Smartphone e adolescenti: colpevoli o no?

Smartphone e adolescenti sono al centro di un acceso dibattito che mescola scienza, preoccupazioni genitoriali e politiche pubbliche. Mentre da una parte si punta il dito contro gli effetti negativi dei social network sulla salute mentale giovanile, dall’altra una parte crescente della comunità scientifica invita alla cautela e all’analisi dei dati.

A riaccendere i riflettori sulla questione è stato il libro The Anxious Generation dello psicologo Jonathan Haidt, in vetta alle classifiche americane. Secondo l’autore, gli smartphone stanno cambiando i cervelli dei ragazzi, sostituendo attività fondamentali come il gioco, il sonno e le relazioni sociali con ore di scrolling passivo.
Una tesi che ha avuto grande risonanza, ma che secondo molti esperti, non è suffragata da prove scientifiche solide.

Smartphone e adolescenti: una relazione più complessa del previsto

Diversi studi dimostrano che la salute mentale degli adolescenti è effettivamente in crisi. Negli Stati Uniti, tra il 2010 e il 2015, i sintomi depressivi tra i giovani sono passati dal 16% al 21%, e il tasso di suicidio è cresciuto in modo preoccupante. Tuttavia, non esiste una prova diretta che colleghi in modo causale questo peggioramento all’uso dei social media o degli smartphone da parte degli adolescenti.

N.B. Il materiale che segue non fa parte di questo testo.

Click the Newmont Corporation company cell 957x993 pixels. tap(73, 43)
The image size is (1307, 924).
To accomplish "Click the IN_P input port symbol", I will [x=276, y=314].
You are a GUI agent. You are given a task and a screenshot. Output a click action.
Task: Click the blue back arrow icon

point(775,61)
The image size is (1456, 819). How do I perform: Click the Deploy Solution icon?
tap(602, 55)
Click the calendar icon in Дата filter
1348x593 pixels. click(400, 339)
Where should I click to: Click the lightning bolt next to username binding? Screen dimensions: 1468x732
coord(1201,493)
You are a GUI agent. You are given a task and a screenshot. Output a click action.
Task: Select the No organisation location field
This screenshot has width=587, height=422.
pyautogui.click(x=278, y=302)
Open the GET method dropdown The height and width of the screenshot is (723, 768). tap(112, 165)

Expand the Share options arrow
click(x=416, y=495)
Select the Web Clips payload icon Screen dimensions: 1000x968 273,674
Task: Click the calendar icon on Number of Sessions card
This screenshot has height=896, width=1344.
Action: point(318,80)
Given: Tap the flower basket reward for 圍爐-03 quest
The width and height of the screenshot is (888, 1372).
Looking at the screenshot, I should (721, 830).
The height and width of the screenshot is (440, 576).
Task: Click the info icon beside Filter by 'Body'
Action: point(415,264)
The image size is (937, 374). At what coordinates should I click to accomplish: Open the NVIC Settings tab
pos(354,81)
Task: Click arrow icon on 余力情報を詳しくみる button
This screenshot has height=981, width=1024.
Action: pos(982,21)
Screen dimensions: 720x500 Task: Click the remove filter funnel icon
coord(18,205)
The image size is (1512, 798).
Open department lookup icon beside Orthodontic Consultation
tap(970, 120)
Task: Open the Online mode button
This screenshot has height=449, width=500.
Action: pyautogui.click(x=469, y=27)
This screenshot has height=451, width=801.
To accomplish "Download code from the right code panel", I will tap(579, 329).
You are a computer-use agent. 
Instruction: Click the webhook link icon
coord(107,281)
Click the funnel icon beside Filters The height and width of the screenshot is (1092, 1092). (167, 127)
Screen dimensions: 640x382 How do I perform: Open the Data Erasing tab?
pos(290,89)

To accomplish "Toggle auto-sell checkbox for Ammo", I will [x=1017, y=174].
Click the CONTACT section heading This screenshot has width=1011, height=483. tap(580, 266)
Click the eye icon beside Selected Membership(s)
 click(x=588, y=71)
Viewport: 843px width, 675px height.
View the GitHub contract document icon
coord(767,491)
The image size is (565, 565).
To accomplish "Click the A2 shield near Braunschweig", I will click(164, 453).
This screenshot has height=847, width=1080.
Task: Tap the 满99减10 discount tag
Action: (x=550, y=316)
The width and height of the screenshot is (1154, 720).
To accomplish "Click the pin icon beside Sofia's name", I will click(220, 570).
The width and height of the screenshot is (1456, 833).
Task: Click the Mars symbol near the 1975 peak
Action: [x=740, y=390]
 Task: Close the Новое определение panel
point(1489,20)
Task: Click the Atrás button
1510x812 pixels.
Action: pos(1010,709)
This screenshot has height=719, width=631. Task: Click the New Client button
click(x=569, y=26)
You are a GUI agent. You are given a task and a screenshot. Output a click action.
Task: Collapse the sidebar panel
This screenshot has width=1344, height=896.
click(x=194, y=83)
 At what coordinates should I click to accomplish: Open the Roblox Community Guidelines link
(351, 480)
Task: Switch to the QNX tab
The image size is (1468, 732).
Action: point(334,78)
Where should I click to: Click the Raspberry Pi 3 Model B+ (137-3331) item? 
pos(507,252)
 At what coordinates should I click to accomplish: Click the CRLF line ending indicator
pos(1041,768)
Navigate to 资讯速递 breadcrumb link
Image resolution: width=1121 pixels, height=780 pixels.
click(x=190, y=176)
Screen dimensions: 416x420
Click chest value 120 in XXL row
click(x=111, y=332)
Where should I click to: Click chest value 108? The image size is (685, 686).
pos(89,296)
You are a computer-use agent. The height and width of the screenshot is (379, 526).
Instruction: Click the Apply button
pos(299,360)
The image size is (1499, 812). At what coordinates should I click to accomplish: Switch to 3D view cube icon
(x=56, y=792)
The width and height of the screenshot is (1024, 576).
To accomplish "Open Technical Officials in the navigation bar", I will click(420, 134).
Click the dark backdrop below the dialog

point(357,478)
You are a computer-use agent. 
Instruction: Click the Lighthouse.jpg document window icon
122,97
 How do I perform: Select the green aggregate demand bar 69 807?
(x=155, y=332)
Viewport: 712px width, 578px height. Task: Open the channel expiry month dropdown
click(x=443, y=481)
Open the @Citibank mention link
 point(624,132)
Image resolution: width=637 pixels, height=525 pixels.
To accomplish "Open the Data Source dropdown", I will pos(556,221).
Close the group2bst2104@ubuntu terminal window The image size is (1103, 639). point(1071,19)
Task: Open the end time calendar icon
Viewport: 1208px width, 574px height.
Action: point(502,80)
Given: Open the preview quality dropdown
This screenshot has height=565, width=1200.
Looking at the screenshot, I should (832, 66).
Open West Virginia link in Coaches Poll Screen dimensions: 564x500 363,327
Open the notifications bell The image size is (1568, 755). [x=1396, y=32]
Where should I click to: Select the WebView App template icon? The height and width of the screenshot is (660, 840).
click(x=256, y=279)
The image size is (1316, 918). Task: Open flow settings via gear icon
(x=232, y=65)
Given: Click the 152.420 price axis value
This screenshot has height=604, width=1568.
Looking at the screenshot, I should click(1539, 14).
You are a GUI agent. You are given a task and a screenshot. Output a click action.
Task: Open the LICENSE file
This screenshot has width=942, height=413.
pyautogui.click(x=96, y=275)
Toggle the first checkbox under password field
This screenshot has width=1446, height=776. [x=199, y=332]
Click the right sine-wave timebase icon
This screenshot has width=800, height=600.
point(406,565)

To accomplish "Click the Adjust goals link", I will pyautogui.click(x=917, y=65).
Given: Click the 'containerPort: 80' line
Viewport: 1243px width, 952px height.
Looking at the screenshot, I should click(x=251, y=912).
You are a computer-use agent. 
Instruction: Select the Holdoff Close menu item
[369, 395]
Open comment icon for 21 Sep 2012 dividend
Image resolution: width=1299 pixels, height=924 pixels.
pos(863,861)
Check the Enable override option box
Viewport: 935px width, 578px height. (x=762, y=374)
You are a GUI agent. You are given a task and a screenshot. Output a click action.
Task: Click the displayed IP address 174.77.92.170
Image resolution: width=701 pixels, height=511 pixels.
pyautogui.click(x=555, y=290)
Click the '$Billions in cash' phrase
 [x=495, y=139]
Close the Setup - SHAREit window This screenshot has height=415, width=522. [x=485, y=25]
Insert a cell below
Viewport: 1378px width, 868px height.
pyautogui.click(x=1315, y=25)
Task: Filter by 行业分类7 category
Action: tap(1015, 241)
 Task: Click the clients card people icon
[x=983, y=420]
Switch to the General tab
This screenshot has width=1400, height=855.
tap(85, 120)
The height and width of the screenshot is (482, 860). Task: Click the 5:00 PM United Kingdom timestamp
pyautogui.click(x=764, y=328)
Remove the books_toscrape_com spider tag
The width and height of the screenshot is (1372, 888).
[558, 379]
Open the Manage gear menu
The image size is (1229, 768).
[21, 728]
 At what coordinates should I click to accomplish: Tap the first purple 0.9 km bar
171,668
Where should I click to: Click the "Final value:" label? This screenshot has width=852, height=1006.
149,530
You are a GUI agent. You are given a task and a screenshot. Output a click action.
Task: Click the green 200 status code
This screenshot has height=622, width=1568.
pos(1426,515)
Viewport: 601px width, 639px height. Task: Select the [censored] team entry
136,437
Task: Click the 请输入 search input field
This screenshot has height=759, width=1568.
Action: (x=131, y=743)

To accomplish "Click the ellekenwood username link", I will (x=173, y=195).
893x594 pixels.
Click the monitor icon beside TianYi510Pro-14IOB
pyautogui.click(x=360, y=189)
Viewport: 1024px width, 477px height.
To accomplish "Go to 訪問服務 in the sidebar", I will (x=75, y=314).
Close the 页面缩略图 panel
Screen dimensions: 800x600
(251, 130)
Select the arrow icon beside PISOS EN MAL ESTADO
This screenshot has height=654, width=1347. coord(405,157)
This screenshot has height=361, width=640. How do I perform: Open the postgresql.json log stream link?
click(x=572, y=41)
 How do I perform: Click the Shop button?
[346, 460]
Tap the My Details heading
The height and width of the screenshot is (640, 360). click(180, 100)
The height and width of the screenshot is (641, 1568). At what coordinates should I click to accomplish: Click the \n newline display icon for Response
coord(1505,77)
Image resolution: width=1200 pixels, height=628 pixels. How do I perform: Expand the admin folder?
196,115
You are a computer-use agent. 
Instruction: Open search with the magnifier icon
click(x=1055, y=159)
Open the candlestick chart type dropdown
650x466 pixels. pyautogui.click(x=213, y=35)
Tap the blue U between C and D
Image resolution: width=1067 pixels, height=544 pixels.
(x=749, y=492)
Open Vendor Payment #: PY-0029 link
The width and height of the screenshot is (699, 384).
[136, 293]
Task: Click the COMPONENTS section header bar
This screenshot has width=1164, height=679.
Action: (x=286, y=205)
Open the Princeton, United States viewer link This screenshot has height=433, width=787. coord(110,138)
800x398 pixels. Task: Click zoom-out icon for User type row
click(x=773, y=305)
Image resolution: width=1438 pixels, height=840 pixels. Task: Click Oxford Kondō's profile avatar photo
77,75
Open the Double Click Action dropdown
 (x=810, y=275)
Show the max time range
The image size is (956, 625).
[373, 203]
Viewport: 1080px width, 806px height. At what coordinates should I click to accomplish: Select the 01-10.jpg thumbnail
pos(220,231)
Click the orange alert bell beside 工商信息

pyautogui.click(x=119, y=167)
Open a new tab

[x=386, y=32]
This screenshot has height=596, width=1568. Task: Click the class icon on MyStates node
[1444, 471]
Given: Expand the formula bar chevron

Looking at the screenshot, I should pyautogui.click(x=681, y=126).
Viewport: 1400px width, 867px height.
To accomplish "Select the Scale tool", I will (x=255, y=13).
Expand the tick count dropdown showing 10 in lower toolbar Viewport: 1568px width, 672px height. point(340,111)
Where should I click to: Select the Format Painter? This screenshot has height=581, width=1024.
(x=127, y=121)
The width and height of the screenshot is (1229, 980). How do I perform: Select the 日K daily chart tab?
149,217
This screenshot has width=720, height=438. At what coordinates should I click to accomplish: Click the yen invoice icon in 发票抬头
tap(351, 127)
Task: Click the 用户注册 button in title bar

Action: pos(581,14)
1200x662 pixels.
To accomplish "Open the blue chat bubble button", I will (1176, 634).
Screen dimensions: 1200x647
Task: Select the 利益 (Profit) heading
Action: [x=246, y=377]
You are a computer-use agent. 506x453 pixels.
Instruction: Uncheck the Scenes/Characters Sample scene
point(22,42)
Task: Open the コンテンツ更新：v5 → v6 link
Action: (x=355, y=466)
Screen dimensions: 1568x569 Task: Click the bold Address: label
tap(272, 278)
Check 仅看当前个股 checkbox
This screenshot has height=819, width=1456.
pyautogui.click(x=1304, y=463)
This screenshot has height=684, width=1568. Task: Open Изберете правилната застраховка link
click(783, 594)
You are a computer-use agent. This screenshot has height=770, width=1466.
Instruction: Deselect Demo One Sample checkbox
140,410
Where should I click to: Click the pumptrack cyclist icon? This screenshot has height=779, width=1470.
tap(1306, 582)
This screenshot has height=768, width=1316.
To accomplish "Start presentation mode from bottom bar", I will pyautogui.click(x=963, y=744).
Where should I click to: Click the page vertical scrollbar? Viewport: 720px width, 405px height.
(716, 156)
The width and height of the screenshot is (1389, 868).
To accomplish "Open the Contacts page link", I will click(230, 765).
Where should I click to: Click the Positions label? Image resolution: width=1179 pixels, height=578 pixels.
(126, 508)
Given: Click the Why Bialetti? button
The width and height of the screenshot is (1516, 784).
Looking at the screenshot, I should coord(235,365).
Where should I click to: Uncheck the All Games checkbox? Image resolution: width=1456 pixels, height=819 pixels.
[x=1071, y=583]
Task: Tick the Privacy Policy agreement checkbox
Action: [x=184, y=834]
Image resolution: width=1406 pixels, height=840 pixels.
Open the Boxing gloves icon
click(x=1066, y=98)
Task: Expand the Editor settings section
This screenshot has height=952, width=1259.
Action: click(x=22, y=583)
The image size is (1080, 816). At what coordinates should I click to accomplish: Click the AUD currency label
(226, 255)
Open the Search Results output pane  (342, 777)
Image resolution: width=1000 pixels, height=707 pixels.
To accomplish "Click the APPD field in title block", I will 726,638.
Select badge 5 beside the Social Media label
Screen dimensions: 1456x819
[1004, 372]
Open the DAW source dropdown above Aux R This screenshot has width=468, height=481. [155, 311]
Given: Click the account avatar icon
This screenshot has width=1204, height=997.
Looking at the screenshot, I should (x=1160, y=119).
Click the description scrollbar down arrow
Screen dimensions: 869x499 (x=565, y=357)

Un’importante revisione del 2024 dell’Accademia Nazionale delle Scienze degli Stati Uniti ha evidenziato come gli effetti dell’uso dei social sulla salute mentale siano in media molto ridotti e variabili. Alcuni adolescenti si sentono peggio dopo aver navigato sui social, ma altri ne traggono beneficio o non notano alcuna differenza. Secondo uno studio del 2021, il 28% si sente peggio dopo l’uso dei social, il 26% si sente meglio e il restante 45% non percepisce cambiamenti significativi.

Secondo la psicologa Sarah Coyne, non è il tempo passato online a determinare l’impatto psicologico, ma il contenuto consumato e lo stato emotivo dell’utente. Alcuni ragazzi trovano nei social supporto, connessioni e senso di appartenenza, mentre altri sviluppano ansia, insicurezza o isolamento.

Ciò che emerge con chiarezza è che le statistiche generali sull’utilizzo degli smartphone da parte degli adolescenti, non bastano a descrivere una realtà così sfaccettata. E anche se esistono casi estremi e tragici, come quello di Molly Russell, la quattordicenne britannica che si è tolta la vita dopo essere stata esposta a contenuti sul suicidio, non possiamo generalizzare queste esperienze a tutta la popolazione adolescenziale.

Educazione digitale e nuove responsabilità per genitori e istituzioni

I ricercatori avvertono che le ricerche disponibili sono ancora troppo frammentarie, spesso basate su autovalutazioni imprecise e dati limitati. E, come ricorda l’esperta Amy Orben, si tende a ignorare fattori strutturali ben più rilevanti, come la povertà, la solitudine, le discriminazioni o le disuguaglianze sociali, che hanno un impatto profondo e diretto sulla salute mentale dei giovani.

Oggi le linee guida educative suggeriscono un approccio personalizzato: invece di imporre rigide soglie temporali, è più utile parlare con i propri figli, costruire fiducia e stabilire regole condivise, come ad esempio mantenere la camera da letto o i pasti liberi dagli schermi. La relazione tra genitore e figlio è il vero strumento preventivo.

Se un adolescente dorme bene, ha buoni rapporti sociali, pratica attività fisica e si mostra generalmente sereno, allora forse lo smartphone non è il nemico da combattere.

Intanto, la tecnologia continua a evolversi. I giovani stanno già passando dai social network all’uso di strumenti di intelligenza artificiale come chatbot e assistenti virtuali. Anche qui, la ricerca dovrà correre per comprendere tempestivamente l’impatto di queste nuove abitudini digitali.

Il punto non è demonizzare lo schermo, ma capire come si inserisce nella vita quotidiana dei ragazzi e come può diventare un alleato, invece che una minaccia, per il loro benessere psicologico.